:: Data ::
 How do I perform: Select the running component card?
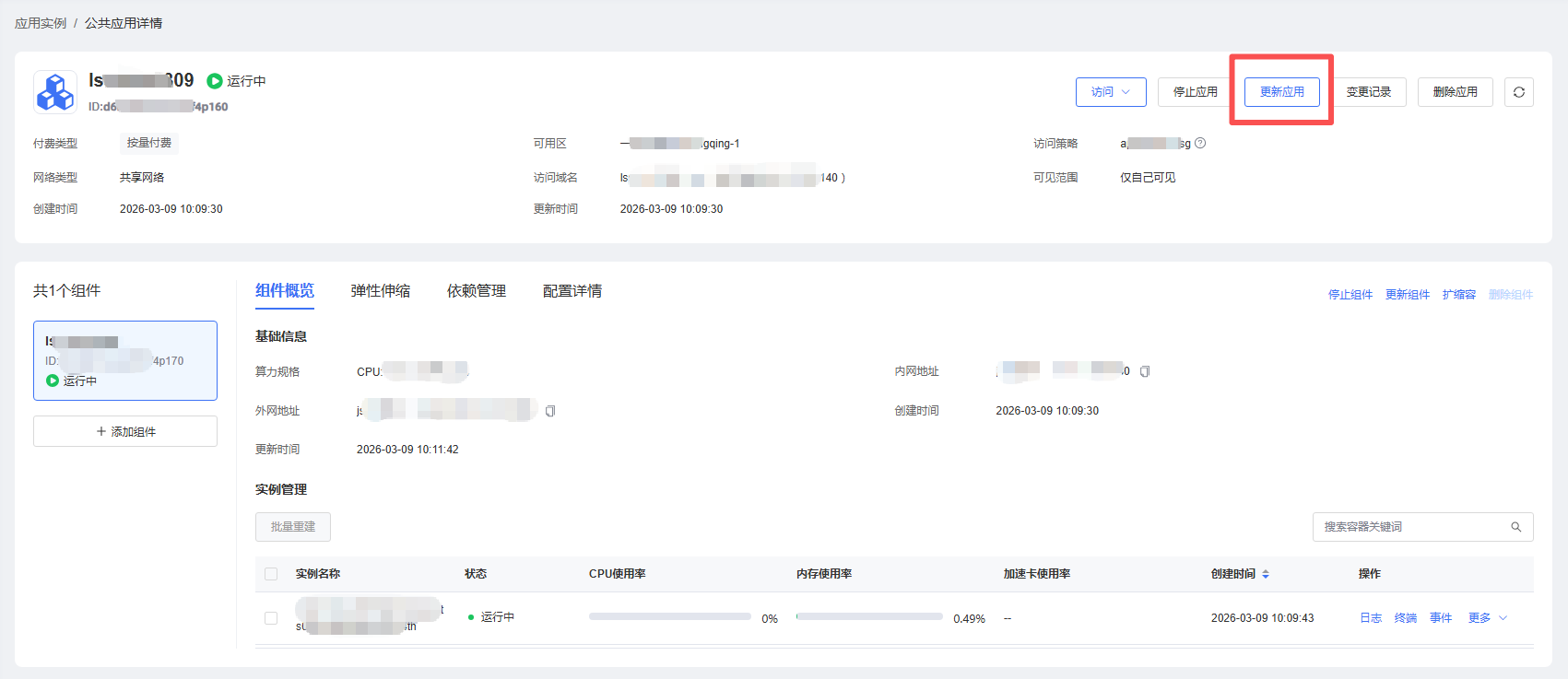coord(125,360)
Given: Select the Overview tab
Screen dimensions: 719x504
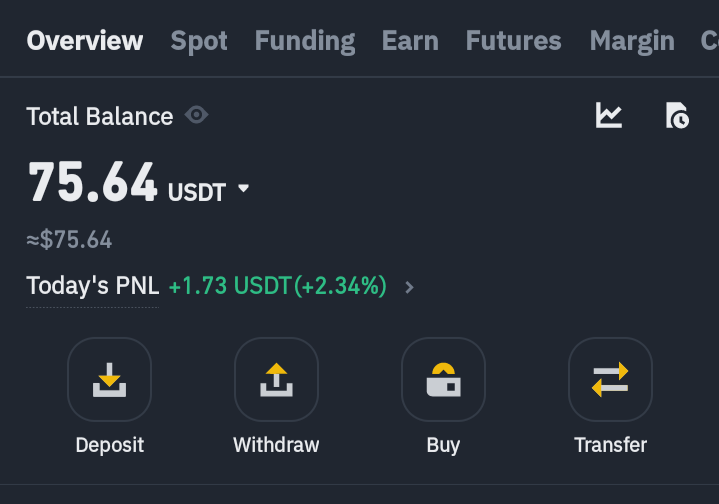Looking at the screenshot, I should (85, 40).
:::
--- Exercise description ---
Produce an exact copy of the lines from the line with "Given: Select the Overview tab" through the last line of the data above, both ends included. No pictures belong in it.

--- Solved problem ---
Given: Select the Overview tab
Screen dimensions: 719x504
Looking at the screenshot, I should (85, 40).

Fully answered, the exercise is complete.